相想相慈の2人

鈴ノ木 鈴ノ子

そうしそうじのふたり


 小学5年生の夏休みのことだった。

 中学2年生の姉の部屋から異音が聞こえてきた、物が落ちてくるような音と、微かながら姉が苦しんでいるような声のようなものだ。


「どうしたんだろう」


 いつも静かに生活している姉のことなので、小さな物音も今まで立てたことなどない。

 ここまで明瞭に聞こえてくる音など本来はありえないことだなと不振に思った僕は、少し思案をした末に、部屋を見に行くことを決意した。

 若干の思案と決意が必要であったことは、思春期に入った姉のために気を使ったのだ。


 2階の自室のドアを音を立てずに開くと直線のフローリングの廊下が見える。その突き当たりにはトイレへ続く扉があり、その両端に2つの扉があった。片方は母の部屋で、もう片方の可愛らしいキャラクターのプレートがドアに吊り下がっているのが姉の部屋だ。

 音が消えて静まり返った廊下を、いわゆる、抜き足、差し足、忍び足、で音を消しながら静かに歩いてゆく。

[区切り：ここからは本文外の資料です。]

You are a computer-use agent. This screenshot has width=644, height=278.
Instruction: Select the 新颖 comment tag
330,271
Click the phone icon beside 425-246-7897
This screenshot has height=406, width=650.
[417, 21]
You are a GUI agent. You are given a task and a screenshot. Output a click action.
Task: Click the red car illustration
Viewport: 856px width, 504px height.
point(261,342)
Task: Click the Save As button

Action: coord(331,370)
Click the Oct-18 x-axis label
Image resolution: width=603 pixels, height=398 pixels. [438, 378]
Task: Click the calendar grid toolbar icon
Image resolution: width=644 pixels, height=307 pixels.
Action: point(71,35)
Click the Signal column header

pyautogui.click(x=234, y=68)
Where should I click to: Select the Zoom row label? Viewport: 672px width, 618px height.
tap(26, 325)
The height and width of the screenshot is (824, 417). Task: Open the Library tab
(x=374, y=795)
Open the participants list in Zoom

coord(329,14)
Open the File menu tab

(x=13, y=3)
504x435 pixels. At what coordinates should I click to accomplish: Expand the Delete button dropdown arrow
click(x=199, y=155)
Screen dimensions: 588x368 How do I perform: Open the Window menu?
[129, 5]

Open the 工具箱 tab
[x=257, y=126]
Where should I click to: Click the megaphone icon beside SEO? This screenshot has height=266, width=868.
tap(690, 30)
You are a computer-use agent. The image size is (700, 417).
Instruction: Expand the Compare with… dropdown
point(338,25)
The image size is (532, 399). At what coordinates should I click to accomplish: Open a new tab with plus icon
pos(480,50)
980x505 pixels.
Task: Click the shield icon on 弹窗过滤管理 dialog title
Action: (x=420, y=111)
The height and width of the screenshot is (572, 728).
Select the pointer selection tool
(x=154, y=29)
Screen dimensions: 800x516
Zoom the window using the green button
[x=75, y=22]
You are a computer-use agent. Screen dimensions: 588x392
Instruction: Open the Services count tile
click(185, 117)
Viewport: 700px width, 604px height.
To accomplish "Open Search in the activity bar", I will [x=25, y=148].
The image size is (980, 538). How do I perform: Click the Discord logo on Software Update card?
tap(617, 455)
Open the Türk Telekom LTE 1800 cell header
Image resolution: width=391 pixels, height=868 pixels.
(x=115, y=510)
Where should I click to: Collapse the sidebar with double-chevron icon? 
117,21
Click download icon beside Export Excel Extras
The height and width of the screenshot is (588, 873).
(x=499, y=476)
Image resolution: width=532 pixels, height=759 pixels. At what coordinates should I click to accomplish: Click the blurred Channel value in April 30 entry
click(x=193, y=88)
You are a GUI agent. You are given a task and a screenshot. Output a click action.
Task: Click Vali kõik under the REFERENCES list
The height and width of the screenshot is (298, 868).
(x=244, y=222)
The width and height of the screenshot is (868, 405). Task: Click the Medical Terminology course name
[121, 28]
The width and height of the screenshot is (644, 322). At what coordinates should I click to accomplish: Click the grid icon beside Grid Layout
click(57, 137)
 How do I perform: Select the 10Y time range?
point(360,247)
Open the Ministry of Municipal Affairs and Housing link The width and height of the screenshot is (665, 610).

 ふと、廊下に目をやると不気味な違和感が転がっていた。ブラウン色のフローリングの上に白い砂でできた靴跡があった。ちょうど先週に小学校で避難訓練があった際に上履きのまま外へと非難し、運動場から教室へ戻るときの足を拭き忘れた同級生の廊下にできた跡にそれはよく似ていた。もちろん、大きさは大人の男の人ほどの大きさだったけれど、その足跡が姉の部屋の前まで続いている。 

 扉の前までくると僕は強烈な違和感を感じた。

 いつもは性格がにじみ出るくらいに几帳面に閉じられている扉が、ほんの少し、ほんの少しだけ、開いていて中で何かが動いているように見える。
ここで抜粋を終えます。